Article ID Journal Published Year Pages File Type
2101441 Biology of Blood and Marrow Transplantation 2015 8 Pages PDF
Abstract

•Sustained hematopoiesis after double umbilical cord blood transplantation is from 1 donor unit, ie, single-unit dominance.•Literature review revealed only 11 patients with stable mixed-unit chimerism.•Clinical data for mixed-unit chimerism are scarce; enhanced graft-versus-leukemia effect is possible.•Mechanisms for single-unit dominance, intrinsic graft features, and graft-versus-graft immune interactions.•Understanding mechanisms of single-unit dominance may help improve patient outcomes

Double umbilical cord blood transplantation (UCBT) was developed as a strategy to circumvent the cell dose limitation of single UCBT with a concomitant potential benefit of lowering the rate of leukemia relapse.
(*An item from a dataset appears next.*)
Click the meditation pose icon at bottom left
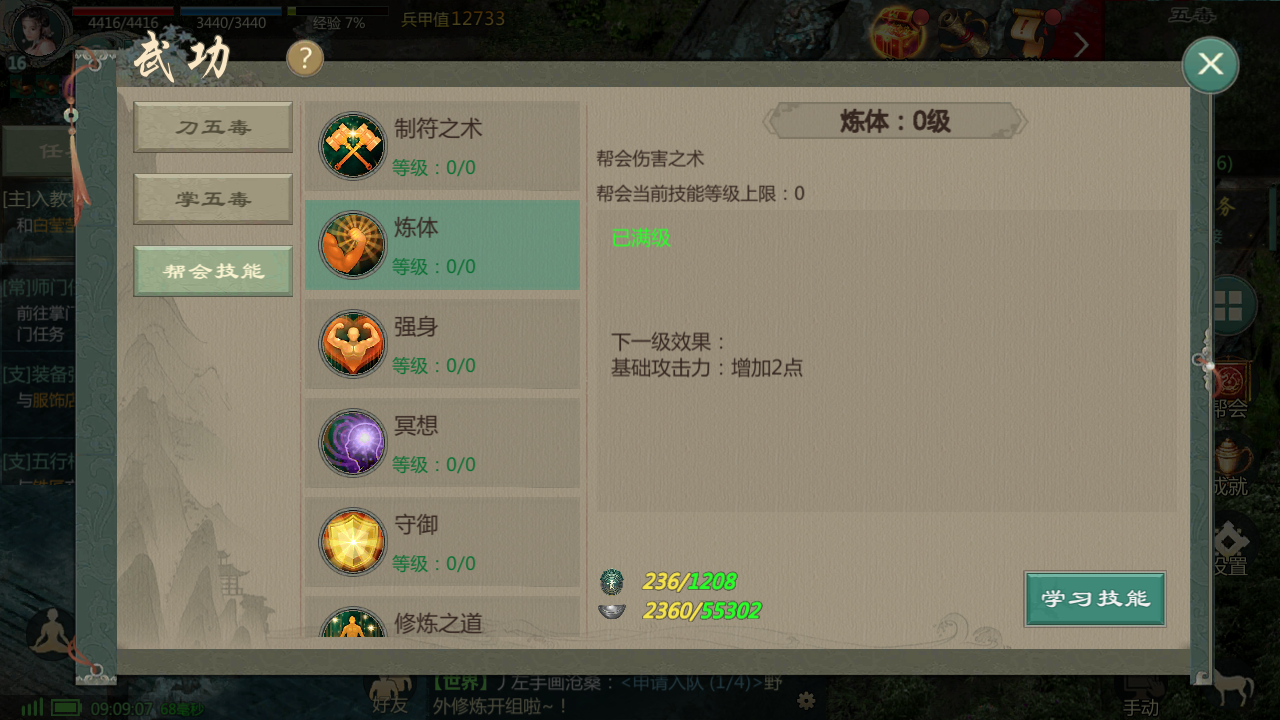point(50,635)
Sustained hematopoiesis after double UCBT usually is derived from a single donor unit, as only a few patients have been reported to display stable mixed-unit chimerism for varying periods of time. Explanations for the 1 unit dominance, predictors for identifying unit superiority, and persistence of long-term mixed-unit chimerism remain elusive. Review of published literature revealed only 11 of 280 patients (4%) with mixed-unit chimerism for at least 1 year after transplantation, with 3 patients receiving reduced-intensity conditioning regimens. Mixed-unit chimerism was more likely if both units were closely HLA matched to each other. Outcome data for patients with stable mixed-unit chimerism, for the most part, were scarcely reported. Analysis of the small sample size revealed a potential advantage of stable mixed-unit chimerism on enhancing the graft-versus-leukemia effect; however, definitive conclusions cannot be made on the effect of mixed-unit chimerism on the rates of graft-versus-host disease. Therefore, gathering outcome data prospectively in larger clinical series will help answer the question of whether stable mixed-unit chimerism is either beneficial and, therefore, should be strived for, detrimental and, thus, needs to be eliminated, or if it is of no clinical consequence.